Source records:
###

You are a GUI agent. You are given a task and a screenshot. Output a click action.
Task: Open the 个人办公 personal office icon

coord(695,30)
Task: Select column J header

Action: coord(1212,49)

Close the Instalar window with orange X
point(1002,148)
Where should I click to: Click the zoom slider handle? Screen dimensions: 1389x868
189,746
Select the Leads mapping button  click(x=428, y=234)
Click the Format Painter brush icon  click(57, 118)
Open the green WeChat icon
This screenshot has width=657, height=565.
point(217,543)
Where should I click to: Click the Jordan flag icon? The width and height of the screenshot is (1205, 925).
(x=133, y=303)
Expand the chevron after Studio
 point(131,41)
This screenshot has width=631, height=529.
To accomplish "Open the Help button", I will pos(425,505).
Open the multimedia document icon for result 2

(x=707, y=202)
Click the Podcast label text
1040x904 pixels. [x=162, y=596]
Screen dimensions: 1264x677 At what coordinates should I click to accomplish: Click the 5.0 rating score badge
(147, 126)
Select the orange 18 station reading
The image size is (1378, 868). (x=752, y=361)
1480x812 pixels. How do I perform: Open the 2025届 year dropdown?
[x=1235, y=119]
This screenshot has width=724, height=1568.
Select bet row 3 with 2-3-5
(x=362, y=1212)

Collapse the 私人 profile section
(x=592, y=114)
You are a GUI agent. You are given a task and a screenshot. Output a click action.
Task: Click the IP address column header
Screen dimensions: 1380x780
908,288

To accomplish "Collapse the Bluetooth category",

###

# [WORK TO COMPLETE]
The records above must be transcribed in full, word for word.

# [ANSWER BELOW]
You are a GUI agent. You are given a task and a screenshot. Output a click action.
Task: Open the 个人办公 personal office icon

coord(695,30)
Task: Select column J header

Action: coord(1212,49)

Close the Instalar window with orange X
point(1002,148)
Where should I click to: Click the zoom slider handle? Screen dimensions: 1389x868
189,746
Select the Leads mapping button  click(x=428, y=234)
Click the Format Painter brush icon  click(57, 118)
Open the green WeChat icon
This screenshot has width=657, height=565.
point(217,543)
Where should I click to: Click the Jordan flag icon? The width and height of the screenshot is (1205, 925).
(x=133, y=303)
Expand the chevron after Studio
 point(131,41)
This screenshot has width=631, height=529.
To accomplish "Open the Help button", I will pos(425,505).
Open the multimedia document icon for result 2

(x=707, y=202)
Click the Podcast label text
1040x904 pixels. [x=162, y=596]
Screen dimensions: 1264x677 At what coordinates should I click to accomplish: Click the 5.0 rating score badge
(147, 126)
Select the orange 18 station reading
The image size is (1378, 868). (x=752, y=361)
1480x812 pixels. How do I perform: Open the 2025届 year dropdown?
[x=1235, y=119]
This screenshot has width=724, height=1568.
Select bet row 3 with 2-3-5
(x=362, y=1212)

Collapse the 私人 profile section
(x=592, y=114)
You are a GUI agent. You are given a task and a screenshot. Output a click action.
Task: Click the IP address column header
Screen dimensions: 1380x780
908,288

To accomplish "Collapse the Bluetooth category",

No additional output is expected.